Item 3. Quantitative and Qualitative Disclosures about Market Risk

The Company is subject to inherent risks attributed to operating in a global economy. It is the Company’s policy to utilize derivative financial instruments to manage its interest rate and foreign currency exchange rate risks. When appropriate, the Company uses derivatives to hedge its exposure to short-term interest rate changes as a lower cost substitute for the issuance of fixed rate debt and as a means of securing long-term, floating-rate debt. Also, the Company may use interest rate agreements in the management of interest rate exposure on debt issuances. The Company manages cash flow transactional foreign exchange risk pursuant to a written corporate policy. Forward contracts and, to a lesser extent, options are utilized to protect the Company’s cash flow from adverse movements in exchange rates.

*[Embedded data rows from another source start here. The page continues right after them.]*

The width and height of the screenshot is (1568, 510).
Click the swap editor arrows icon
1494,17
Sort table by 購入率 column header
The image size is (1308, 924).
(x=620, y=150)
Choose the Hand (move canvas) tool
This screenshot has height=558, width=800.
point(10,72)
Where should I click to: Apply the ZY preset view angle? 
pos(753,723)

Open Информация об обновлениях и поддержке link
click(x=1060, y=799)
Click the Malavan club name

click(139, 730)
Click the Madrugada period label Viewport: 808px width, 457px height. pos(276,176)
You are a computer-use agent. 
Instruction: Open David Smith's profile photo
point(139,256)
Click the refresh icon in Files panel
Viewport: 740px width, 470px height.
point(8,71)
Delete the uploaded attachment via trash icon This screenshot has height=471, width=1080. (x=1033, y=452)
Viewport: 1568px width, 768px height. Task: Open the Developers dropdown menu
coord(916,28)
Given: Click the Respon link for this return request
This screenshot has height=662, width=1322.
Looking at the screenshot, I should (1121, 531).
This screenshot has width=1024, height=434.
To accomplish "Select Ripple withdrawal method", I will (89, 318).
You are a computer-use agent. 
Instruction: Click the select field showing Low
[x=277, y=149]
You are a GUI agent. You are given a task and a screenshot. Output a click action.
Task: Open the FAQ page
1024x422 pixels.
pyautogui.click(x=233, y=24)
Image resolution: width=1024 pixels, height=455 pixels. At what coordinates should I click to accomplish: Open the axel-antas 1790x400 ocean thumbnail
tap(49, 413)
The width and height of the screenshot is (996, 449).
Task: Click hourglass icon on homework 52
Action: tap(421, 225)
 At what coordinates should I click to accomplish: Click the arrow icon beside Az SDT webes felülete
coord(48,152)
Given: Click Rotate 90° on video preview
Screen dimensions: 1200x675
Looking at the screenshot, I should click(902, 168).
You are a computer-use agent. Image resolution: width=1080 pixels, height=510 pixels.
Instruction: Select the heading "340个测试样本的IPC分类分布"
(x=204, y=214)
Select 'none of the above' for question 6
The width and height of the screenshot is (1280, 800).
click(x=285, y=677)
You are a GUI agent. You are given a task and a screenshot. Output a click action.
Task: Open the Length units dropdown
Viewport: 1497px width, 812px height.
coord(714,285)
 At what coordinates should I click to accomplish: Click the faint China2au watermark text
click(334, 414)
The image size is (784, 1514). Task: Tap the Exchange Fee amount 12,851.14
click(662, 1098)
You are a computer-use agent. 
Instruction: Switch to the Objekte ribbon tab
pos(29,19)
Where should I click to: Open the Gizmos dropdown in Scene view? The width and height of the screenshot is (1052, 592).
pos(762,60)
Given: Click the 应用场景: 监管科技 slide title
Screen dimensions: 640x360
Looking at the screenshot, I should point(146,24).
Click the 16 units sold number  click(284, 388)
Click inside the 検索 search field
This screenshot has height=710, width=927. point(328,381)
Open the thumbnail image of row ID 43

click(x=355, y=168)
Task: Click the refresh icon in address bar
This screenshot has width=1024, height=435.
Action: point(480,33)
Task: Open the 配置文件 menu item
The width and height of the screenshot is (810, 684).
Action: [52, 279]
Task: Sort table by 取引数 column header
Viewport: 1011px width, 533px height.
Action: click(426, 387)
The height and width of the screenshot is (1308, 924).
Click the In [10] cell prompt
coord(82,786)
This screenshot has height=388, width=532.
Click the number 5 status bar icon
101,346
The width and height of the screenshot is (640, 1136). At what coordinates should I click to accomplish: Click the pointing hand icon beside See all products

The Company is exposed to credit loss in the event of nonperformance by the other party to the derivative financial instruments. The Company limits this exposure by entering into agreements with a number of major financial institutions that meet credit standards established by the Company and that are expected to satisfy fully their obligations under the contracts. Derivative financial instruments are viewed by the Company as a risk management tool and are not used for speculative or trading purposes.

Based on the Company’s interest rate exposure on variable rate borrowings at September 30, 2002, a one-percentage-point increase in the average interest rate on the Company’s variable rate borrowings would increase future interest expense by approximately $1 million per month.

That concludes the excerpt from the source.